'I am glad he is grateful,' said Rosa.
'I didn't quite mean that, my dear. I mean, that he feels the degradation. There are some other geniuses that Mr. Bazzard has become acquainted with, who have also written tragedies, which likewise nobody will on any account whatever hear of bringing out, and these choice spirits dedicate their plays to one another in a highly panegyrical manner. Mr. Bazzard has been the subject of one of these dedications. Now, you know, I never had a play dedicated to ME!'
Rosa looked at him as if she would have liked him to be the recipient of a thousand dedications.
'Which again, naturally, rubs against the grain of Mr. Bazzard,'
said Mr. Grewgious. 'He is very short with me sometimes, and then I feel that he is meditating, "This blockhead is my master! Afellow who couldn't write a tragedy on pain of death, and who will never have one dedicated to him with the most complimentary congratulations on the high position he has taken in the eyes of posterity!" Very trying, very trying. However, in giving him directions, I reflect beforehand: "Perhaps he may not like this,"or "He might take it ill if I asked that;" and so we get on very well. Indeed, better than I could have expected.'
'Is the tragedy named, sir?' asked Rosa.
'Strictly between ourselves,' answered Mr. Grewgious, 'it has a dreadfully appropriate name. It is called The Thorn of Anxiety.
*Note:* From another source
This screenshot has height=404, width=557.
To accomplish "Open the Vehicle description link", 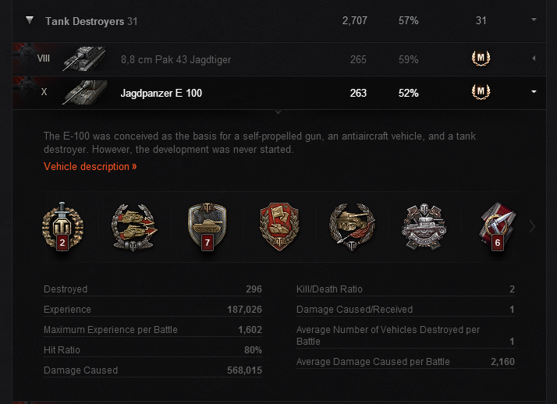I will pyautogui.click(x=90, y=166).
But Mr. Bazzard hopes - and I hope - that it will come out at last.'
It was not hard to divine that Mr. Grewgious had related the Bazzard history thus fully, at least quite as much for the recreation of his ward's mind from the subject that had driven her there, as for the gratification of his own tendency to be social and communicative.
'And now, my dear,' he said at this point, 'if you are not too tired to tell me more of what passed to-day - but only if you feel quite able - I should be glad to hear it. I may digest it the better, if I sleep on it to-night.'
Rosa, composed now, gave him a faithful account of the interview.
Mr. Grewgious often smoothed his head while it was in progress, and begged to be told a second time those parts which bore on Helena and Neville. When Rosa had finished, he sat grave, silent, and meditative for a while.
'Clearly narrated,' was his only remark at last, 'and, I hope, clearly put away here,' smoothing his head again. 'See, my dear,'
taking her to the open window, 'where they live! The dark windows over yonder.'
'I may go to Helena to-morrow?' asked Rosa.
'I should like to sleep on that question to-night,' he answered doubtfully. 'But let me take you to your own rest, for you must need it.'
With that Mr. Grewgious helped her to get her hat on again, and hung upon his arm the very little bag that was of no earthly use, and led her by the hand (with a certain stately awkwardness, as if he were going to walk a minuet) across Holborn, and into Furnival's Inn. At the hotel door, he confided her to the Unlimited head chambermaid, and said that while she went up to see her room, he would remain below, in case she should wish it exchanged for another, or should find that there was anything she wanted.
Rosa's room was airy, clean, comfortable, almost gay. The Unlimited had laid in everything omitted from the very little bag (that is to say, everything she could possibly need), and Rosa tripped down the great many stairs again, to thank her guardian for his thoughtful and affectionate care of her.
'Not at all, my dear,' said Mr. Grewgious, infinitely gratified;'it is I who thank you for your charming confidence and for your charming company. Your breakfast will be provided for you in a neat, compact, and graceful little sitting-room (appropriate to your figure), and I will come to you at ten o'clock in the morning.
I hope you don't feel very strange indeed, in this strange place.'
'O no, I feel so safe!'
'Yes, you may be sure that the stairs are fire-proof,' said Mr.
Grewgious, 'and that any outbreak of the devouring element would be perceived and suppressed by the watchmen.'
'I did not mean that,' Rosa replied. 'I mean, I feel so safe from him.'
'There is a stout gate of iron bars to keep him out,' said Mr.
Grewgious, smiling; 'and Furnival's is fire-proof, and specially watched and lighted, and I live over the way!' In the stoutness of his knight-errantry, he seemed to think the last-named protection all sufficient. In the same spirit he said to the gate-porter as he went out, 'If some one staying in the hotel should wish to send across the road to me in the night, a crown will be ready for the messenger.' In the same spirit, he walked up and down outside the iron gate for the best part of an hour, with some solicitude;occasionally looking in between the bars, as if he had laid a dove in a high roost in a cage of lions, and had it on his mind that she might tumble out.